- [TASK STATEMENT]:
Go through the entries below, tally each line with the string "header", and give the final number by itself.

---------- RECORDS PROVIDED ----------

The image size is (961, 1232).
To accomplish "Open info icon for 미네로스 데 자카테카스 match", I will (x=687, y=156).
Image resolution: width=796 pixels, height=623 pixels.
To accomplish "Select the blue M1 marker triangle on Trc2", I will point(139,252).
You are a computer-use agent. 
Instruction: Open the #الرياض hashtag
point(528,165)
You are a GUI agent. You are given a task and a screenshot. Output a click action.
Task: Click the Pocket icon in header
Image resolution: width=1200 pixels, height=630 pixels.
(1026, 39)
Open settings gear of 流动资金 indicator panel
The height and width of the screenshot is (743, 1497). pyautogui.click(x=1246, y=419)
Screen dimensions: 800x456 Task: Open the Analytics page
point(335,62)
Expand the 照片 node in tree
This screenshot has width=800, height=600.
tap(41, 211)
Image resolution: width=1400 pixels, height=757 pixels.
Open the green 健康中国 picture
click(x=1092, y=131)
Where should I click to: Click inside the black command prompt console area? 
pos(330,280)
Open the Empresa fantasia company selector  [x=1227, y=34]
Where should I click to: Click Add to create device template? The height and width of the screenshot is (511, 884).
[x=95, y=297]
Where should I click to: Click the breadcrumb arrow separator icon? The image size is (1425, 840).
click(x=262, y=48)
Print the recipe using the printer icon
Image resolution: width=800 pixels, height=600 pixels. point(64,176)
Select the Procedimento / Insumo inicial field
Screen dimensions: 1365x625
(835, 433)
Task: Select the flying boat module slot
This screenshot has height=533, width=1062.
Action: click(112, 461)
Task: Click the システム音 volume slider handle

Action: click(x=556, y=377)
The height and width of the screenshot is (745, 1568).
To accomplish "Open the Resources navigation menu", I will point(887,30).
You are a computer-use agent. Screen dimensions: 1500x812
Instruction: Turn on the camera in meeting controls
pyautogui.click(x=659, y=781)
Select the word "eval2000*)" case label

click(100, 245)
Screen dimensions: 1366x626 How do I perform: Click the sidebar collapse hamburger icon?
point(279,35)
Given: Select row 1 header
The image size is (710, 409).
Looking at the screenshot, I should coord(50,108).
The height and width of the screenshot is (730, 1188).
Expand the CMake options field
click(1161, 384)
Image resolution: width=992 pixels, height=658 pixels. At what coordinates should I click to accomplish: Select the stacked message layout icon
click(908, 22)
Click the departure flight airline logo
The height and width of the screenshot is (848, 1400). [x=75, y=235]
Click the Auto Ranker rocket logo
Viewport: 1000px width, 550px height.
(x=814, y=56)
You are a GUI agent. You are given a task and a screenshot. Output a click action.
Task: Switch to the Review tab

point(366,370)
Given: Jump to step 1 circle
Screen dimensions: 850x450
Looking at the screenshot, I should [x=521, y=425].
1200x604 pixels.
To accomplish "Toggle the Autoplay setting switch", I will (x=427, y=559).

----------

- [ANSWER TO THE EXERCISE]:
2